In collecting and analyzing their data, the authors put rights on trial in two interrelated ways. First, they explore the experience of employment civil rights litigation through the eyes—and voices—of plaintiffs, employer-representatives, plaintiffs' lawyers, and defense lawyers. Second, they subject the full employment civil rights litigation system to "empirical scrutiny" (10) and evaluate its implications. In essence, they argue that both these types of "trials" provide plenty of evidence to convict.

According to the authors, notwithstanding that employment civil rights provide a source of empowerment for some disadvantaged or marginalized persons, the employment civil rights litigation system generally is of very limited use in "dismantling barriers to equal employment opportunity for traditionally disadvantaged groups" (10). In fact, this system "re-inscribes hierarchy by challenging and containing discrimination claims" (13). As well, this system—devised in the first instance to redress employment discrimination against African Americans—serves this particular group of plaintiffs especially poorly. Where quantitative analyses show that legal representation is the single most important factor enhancing plaintiffs' legal [End Page 1] outcomes, African Americans are substantially less likely to have such representation in employment civil rights litigations than are other plaintiffs.

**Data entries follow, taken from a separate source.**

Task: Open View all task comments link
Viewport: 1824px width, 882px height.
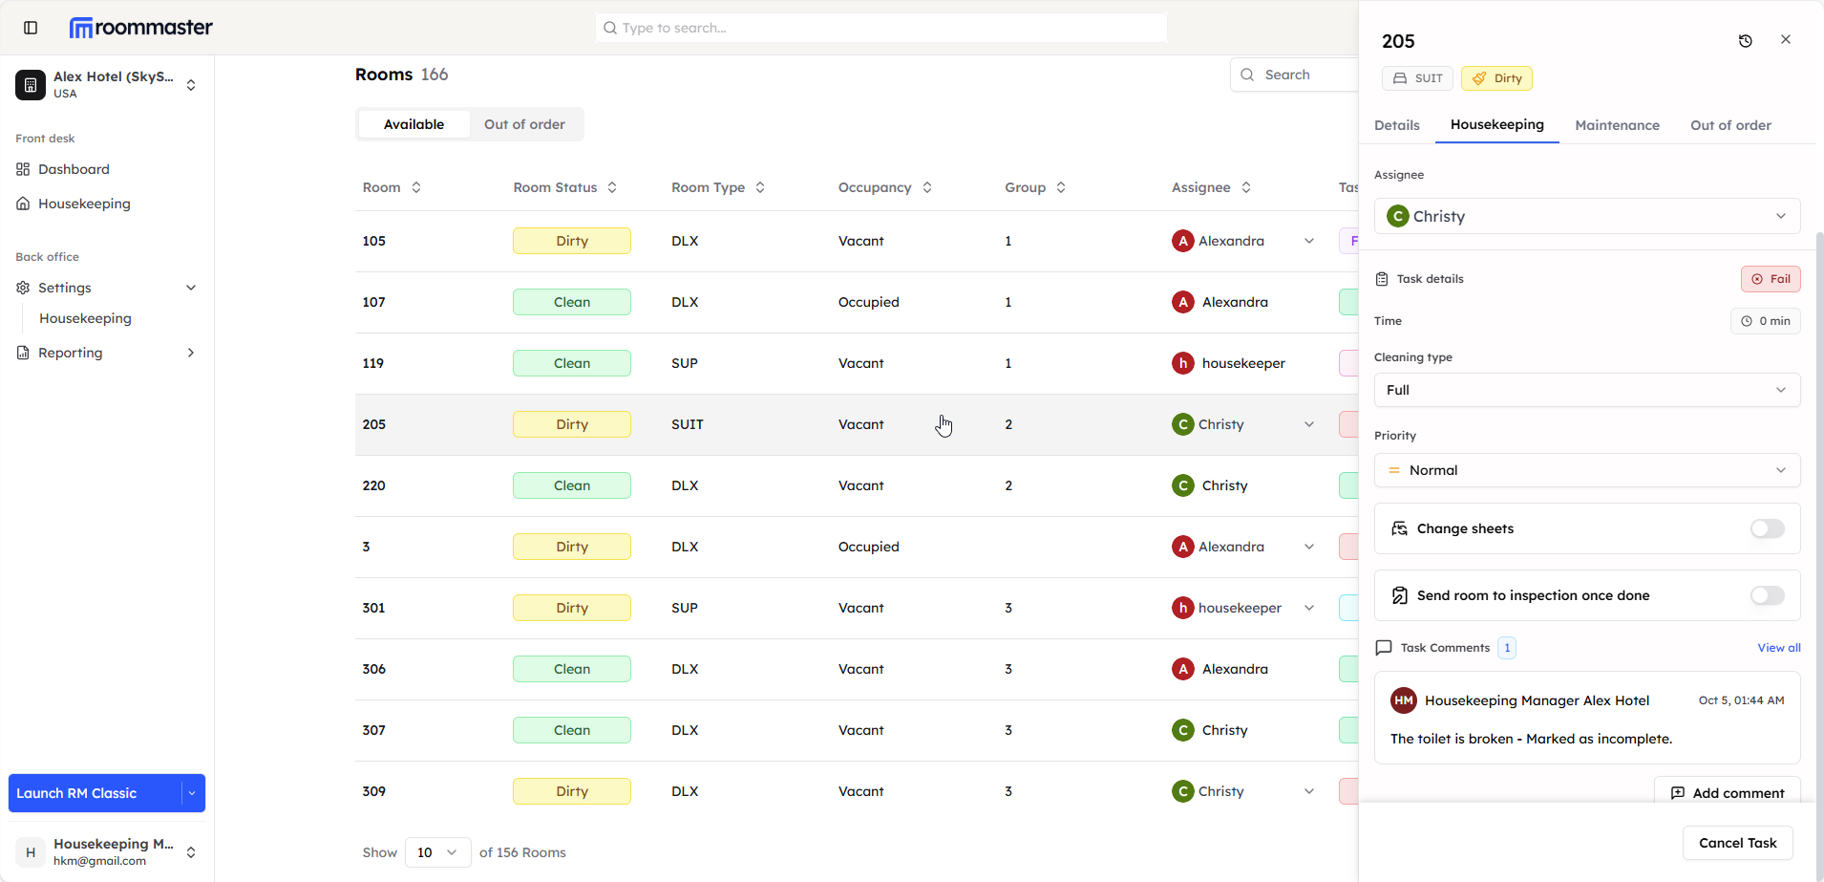Action: (x=1778, y=648)
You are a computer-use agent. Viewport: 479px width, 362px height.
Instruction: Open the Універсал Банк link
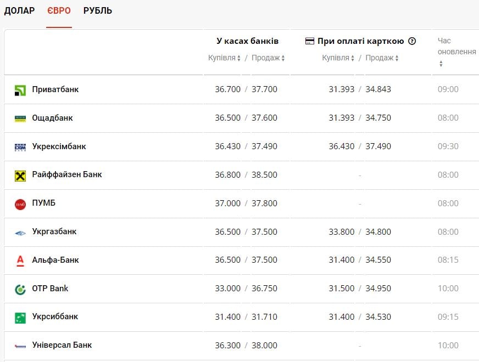[x=62, y=346]
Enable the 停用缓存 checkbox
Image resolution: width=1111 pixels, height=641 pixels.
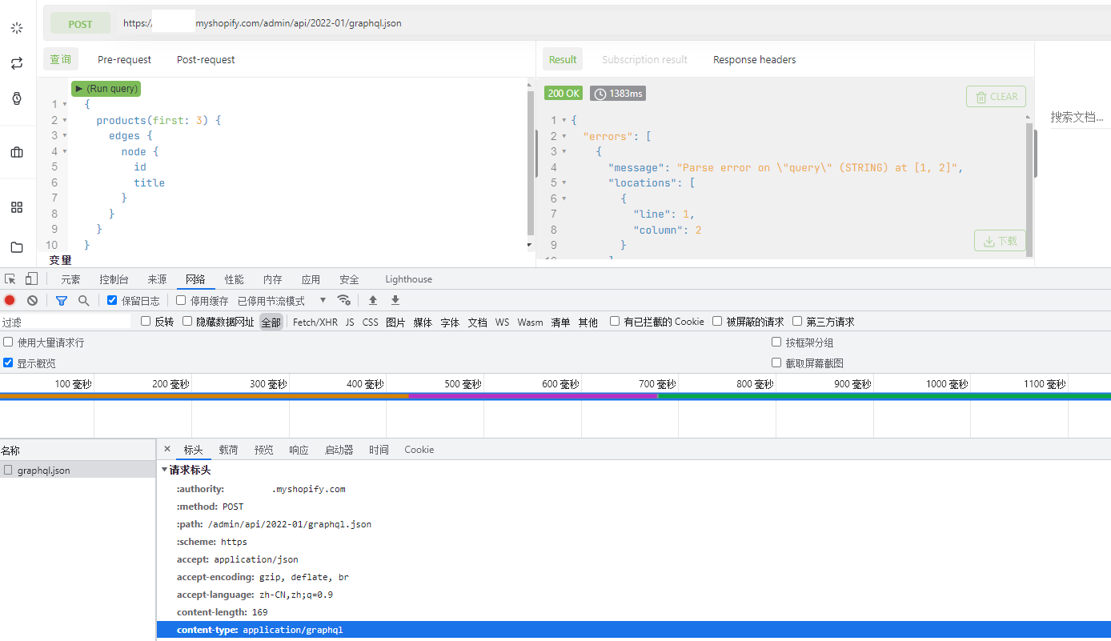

Failed plaintiff attempts to get legal representation is one mechanism among many diminishing the capacity of employment civil rights litigation to redress employment discrimination effectively. Other mechanisms include an adversary system substantially shaped and controlled by management, in which the dispute typically is individualized, and in which plaintiffs experience the bulk of material and psychological costs; and the prevalence in litigation of labeling plaintiffs with the same sorts of stereotypes that contribute to discrimination in the first place. Yet additional mechanisms are the myriad ways employers prevent disputes at work from becoming legal disputes, that employers have more control over and support from their attorneys than do plaintiffs who do manage to secure legal representation, and that employers are advantaged tactically in settling cases at a modest cost to them and without any determination of rights violations. While collective legal mobilization, including multiple plaintiffs, class actions, and representation by the Equal Employment Opportunity Commission or a public interest law firm, improves plaintiffs' litigation outcomes, 93 percent of cases are brought by single plaintiffs, thus individualizing an experience that sociologists understand as systemic.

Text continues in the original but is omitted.